Register usage differs between platforms


I just encountered an odd thing. When compiling my code on my Linux computer (running nvcc 2.1) I get a register usage of 25 registers for one of my kernels. I would like to keep the code platform independent and I therefore also would like to compile the same code on my Windows machine. However, when compiling the exact same code in Windows I get a register count of 26 instead, which is very annoying because it forces a blocksize change! I’ve tried nvcc version 1.1, 2.0, 2.1 and 2.2 and they all give the same register count. Have anyone else encountered this problem? Any solutions?

Using --maxrregcount is not an option as it forces local memory use and hence slows my kernel down to much.


Is there a difference in the intermediate PTX code between the two platforms?
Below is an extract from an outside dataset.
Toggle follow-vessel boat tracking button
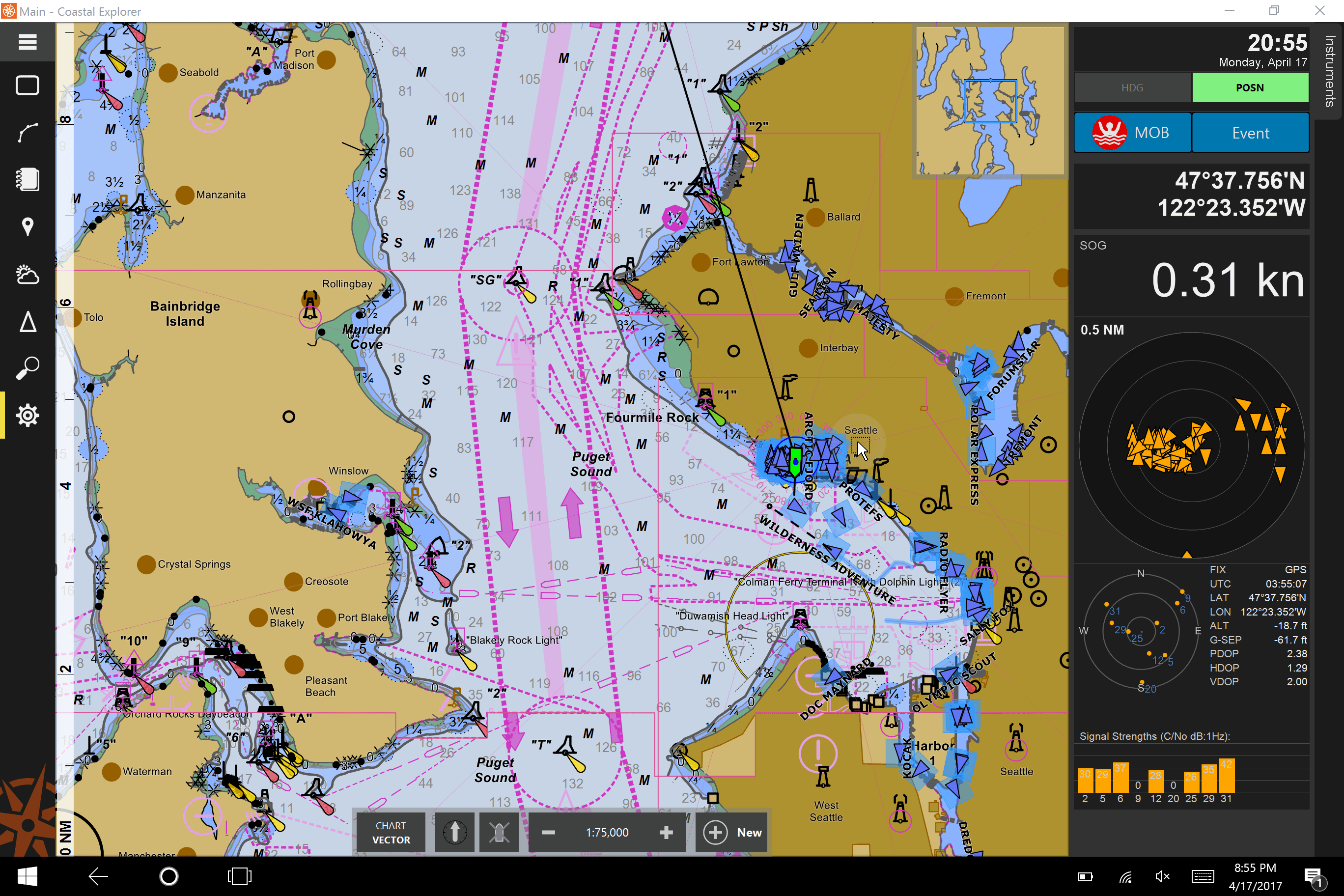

Yes, there is a difference. Even in my minor kernels (where the register usage didn’t change).



An interesting thing in the .ptx files is that the pointer size is different for the two systems, which is logical given that Windows XP is 32-bit while my Linux distribution (Ubuntu 9) is 64-bit. Is there a way to set the pointer ptx-pointer size to see if this changes my outcome?


What I think priviously if we maximize register uses then it will provide less execution time.

But in my kernel register per thread is 60 and it has 0.25 occupancy( with 256 threads per block) but I make lass threads per block then register per thread becomes 124 but occupancy reduces to 0.125 and execution time larger.

What sholud I do to increase occupancy?

As suggested in many previous related topics… use the " volatile " command for register level variables…

You may have to keep an eye on the local memory (lmem)… some times it forces nvcc to put registers local memory.

But this volatile trick works , for more details search for it in the forum.